* _TEXTE PRÉSENTÉ_:
06 octobre 2009

Mardi

Pas de boules quiès dans le verre d'eau ce soir.
Tu dis que tu me connaîs depuis 1000 ans.
L'air se remplit de musique électro.
Un couple se brise.
C'est une tragédie.
Deux couples, trois couples.
C'est une épidémie.
C'est l'âge. C'est les circonstances.
C'est le temps.
Il se passait déjà la même chose avant, quand les hommes portaient des favoris et que les femmes flânaient.
Emmène-moi. Je veux voler dans un planeur, là-haut sur les hauteurs, la terre rétrécie.
Je prends le bus tous les vendredis. Le même bus chaque vendredi après 19h.
Le trajet est plus long. Je traverse la ville quand la nuit tombe entièrement.
Les gens montent et descendent, jeunes et vieux, comme des ombres les uns pour les autres, comme des étrangers plus éloignés dans ce bus que s'ils étaient séparés par des milliers de kilomètres.
Je regarde les façades défiler, les mains du chauffeur, les titres des journaux, les lumières derrières les fenêtres, les passants qui disparaissent.
Je ne pense à presque rien. Je viens de parler pendant une heure avec lui. Ce n'est pas un étalage. C'est une conversation libre et consentie.

* _ENTRÉES FOURNIES_:
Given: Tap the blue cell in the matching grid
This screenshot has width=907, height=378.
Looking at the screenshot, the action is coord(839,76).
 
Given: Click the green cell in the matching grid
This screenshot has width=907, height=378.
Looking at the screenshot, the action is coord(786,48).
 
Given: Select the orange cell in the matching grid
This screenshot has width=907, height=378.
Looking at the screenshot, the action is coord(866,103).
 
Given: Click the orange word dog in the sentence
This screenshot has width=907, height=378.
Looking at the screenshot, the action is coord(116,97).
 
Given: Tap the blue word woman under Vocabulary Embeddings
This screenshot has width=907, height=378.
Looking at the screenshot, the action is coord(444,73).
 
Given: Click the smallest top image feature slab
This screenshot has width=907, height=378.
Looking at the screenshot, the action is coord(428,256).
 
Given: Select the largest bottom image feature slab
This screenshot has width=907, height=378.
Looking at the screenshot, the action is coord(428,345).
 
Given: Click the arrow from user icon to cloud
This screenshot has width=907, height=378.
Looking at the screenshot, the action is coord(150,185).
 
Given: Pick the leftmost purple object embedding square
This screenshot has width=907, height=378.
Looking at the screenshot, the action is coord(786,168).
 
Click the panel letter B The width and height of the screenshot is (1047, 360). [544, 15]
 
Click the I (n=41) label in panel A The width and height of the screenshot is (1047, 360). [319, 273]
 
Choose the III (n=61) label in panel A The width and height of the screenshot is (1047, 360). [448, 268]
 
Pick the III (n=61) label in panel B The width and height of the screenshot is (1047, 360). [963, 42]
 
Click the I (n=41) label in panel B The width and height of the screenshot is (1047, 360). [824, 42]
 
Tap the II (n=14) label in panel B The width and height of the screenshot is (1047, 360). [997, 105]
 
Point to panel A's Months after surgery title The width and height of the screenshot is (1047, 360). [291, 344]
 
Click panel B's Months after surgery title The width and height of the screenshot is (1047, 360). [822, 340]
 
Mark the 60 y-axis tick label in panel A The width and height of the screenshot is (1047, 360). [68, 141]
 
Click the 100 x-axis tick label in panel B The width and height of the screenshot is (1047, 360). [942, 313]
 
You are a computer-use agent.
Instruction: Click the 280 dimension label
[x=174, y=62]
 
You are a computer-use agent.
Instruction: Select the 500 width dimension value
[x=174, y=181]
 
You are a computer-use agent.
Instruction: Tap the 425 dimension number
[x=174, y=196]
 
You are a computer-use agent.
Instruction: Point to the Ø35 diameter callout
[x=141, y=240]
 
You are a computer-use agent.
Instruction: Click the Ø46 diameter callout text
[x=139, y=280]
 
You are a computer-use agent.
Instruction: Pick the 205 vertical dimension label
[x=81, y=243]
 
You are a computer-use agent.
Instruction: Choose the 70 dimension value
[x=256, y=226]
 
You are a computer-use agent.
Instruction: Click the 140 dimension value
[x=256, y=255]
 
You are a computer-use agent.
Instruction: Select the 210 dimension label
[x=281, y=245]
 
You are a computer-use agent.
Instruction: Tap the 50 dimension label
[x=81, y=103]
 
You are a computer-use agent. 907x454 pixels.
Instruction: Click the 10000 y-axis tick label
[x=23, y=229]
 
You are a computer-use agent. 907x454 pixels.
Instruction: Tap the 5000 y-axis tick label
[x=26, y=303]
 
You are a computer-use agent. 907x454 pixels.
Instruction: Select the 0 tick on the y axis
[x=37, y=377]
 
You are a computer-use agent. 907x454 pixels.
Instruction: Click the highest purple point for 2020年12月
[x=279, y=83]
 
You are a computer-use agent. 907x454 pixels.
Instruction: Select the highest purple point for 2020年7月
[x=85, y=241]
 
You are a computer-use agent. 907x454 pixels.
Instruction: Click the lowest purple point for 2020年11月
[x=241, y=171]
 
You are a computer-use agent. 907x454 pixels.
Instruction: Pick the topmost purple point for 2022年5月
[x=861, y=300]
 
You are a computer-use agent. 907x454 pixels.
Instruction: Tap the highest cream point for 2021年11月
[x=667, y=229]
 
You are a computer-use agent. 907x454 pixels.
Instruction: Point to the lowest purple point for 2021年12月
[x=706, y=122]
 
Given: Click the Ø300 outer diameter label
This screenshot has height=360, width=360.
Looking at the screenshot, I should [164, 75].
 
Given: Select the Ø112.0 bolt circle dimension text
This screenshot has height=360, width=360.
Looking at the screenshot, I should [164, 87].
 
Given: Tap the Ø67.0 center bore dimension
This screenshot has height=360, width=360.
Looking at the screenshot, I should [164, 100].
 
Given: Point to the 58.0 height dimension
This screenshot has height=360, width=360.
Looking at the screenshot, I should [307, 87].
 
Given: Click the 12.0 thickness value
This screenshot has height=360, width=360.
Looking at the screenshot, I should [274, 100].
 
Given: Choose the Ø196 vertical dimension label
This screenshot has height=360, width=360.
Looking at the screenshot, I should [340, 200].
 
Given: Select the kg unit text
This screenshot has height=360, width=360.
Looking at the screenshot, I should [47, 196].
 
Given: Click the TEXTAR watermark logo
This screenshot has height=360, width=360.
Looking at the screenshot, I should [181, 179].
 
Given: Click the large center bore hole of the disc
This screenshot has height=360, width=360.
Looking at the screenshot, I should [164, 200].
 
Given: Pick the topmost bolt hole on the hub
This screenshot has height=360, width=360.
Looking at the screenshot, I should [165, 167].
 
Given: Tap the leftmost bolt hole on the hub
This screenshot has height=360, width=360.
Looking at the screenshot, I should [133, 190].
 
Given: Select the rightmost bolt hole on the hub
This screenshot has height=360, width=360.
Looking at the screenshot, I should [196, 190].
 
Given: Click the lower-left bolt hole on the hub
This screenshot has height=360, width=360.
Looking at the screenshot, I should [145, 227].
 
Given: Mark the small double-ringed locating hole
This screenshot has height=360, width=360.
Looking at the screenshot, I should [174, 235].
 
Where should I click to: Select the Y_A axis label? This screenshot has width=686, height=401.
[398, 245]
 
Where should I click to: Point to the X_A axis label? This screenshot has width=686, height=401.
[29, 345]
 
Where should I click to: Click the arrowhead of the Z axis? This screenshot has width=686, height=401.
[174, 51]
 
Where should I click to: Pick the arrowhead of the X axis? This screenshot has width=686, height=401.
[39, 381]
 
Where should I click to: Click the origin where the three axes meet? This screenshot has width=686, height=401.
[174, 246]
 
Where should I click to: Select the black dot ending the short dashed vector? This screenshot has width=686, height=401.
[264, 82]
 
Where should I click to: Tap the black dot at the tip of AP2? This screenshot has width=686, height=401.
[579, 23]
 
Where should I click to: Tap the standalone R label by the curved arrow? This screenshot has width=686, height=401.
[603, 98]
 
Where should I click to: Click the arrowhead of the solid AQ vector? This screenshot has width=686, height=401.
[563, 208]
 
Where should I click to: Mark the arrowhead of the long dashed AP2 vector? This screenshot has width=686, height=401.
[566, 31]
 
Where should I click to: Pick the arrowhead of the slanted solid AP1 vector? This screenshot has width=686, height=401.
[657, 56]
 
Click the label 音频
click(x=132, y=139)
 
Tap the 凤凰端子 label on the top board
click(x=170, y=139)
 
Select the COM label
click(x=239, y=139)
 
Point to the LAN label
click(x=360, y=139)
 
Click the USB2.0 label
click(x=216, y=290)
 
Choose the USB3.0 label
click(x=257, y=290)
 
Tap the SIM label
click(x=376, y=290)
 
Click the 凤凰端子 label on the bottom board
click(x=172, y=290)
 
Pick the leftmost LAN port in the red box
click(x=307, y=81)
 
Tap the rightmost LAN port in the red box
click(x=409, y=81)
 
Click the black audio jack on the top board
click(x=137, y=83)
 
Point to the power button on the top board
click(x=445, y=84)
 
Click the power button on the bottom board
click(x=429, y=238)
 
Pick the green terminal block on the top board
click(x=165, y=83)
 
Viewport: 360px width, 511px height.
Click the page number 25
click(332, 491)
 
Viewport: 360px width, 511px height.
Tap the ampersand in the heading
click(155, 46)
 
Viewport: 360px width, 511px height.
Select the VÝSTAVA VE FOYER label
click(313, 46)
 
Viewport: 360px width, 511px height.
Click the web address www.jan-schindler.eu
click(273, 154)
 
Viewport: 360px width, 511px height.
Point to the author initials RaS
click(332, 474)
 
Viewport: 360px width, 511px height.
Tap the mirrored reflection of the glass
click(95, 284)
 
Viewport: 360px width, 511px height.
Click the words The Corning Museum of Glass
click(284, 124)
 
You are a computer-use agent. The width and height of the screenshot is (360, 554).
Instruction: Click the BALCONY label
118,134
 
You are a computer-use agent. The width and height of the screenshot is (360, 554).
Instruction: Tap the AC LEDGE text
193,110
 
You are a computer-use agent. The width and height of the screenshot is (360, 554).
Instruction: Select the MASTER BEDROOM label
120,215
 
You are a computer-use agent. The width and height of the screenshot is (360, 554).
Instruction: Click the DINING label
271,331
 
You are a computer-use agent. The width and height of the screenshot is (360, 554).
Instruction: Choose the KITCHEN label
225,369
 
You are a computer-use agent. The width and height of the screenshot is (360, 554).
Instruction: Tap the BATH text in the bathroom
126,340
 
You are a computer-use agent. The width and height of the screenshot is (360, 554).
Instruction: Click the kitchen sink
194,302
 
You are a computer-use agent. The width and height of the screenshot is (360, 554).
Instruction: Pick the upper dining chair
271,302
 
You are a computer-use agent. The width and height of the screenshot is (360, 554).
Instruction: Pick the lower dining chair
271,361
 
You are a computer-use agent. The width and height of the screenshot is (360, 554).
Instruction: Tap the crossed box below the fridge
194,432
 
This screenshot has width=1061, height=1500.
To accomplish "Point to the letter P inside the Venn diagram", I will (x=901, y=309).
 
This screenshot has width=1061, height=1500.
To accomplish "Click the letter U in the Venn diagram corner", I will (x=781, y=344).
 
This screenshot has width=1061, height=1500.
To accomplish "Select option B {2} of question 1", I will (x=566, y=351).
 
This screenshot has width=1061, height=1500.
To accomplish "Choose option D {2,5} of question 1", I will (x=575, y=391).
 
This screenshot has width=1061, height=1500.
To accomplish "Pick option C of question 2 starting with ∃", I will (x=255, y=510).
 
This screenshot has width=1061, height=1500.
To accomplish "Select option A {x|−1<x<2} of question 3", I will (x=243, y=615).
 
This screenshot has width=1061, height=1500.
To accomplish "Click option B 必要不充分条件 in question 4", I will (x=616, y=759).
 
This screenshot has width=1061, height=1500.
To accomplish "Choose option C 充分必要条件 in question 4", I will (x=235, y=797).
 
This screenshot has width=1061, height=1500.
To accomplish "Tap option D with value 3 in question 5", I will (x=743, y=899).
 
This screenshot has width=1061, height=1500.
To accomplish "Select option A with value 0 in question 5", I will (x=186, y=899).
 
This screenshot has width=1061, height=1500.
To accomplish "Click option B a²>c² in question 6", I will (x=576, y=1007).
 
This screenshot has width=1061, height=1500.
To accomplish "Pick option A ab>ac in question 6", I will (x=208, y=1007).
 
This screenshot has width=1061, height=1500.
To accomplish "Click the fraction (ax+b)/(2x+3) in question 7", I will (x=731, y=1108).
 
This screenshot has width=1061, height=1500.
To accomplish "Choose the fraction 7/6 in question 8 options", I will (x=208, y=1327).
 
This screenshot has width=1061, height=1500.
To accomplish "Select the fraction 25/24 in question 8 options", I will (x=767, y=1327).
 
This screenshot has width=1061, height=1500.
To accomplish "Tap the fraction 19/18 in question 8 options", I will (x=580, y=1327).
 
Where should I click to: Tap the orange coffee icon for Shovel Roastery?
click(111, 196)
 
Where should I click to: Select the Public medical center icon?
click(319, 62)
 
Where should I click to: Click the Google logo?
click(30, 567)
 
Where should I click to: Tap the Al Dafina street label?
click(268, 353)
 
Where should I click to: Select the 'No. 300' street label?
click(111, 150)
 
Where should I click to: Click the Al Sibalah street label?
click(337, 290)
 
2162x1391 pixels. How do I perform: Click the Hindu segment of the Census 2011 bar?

* _TÂCHES À RÉALISER_:
1. Dans le texte, quel moyen de transport est pris tous les vendredis ?
2. Dressez, s'il vous plaît, la liste de tout ce que le texte dit regarder depuis le bus.

* _RÉPONSES NUMÉROTÉES_:
1. Le bus, le même chaque vendredi après 19h.

2.
- les façades qui défilent
- les mains du chauffeur
- les titres des journaux
- les lumières derrières les fenêtres
- les passants qui disparaissent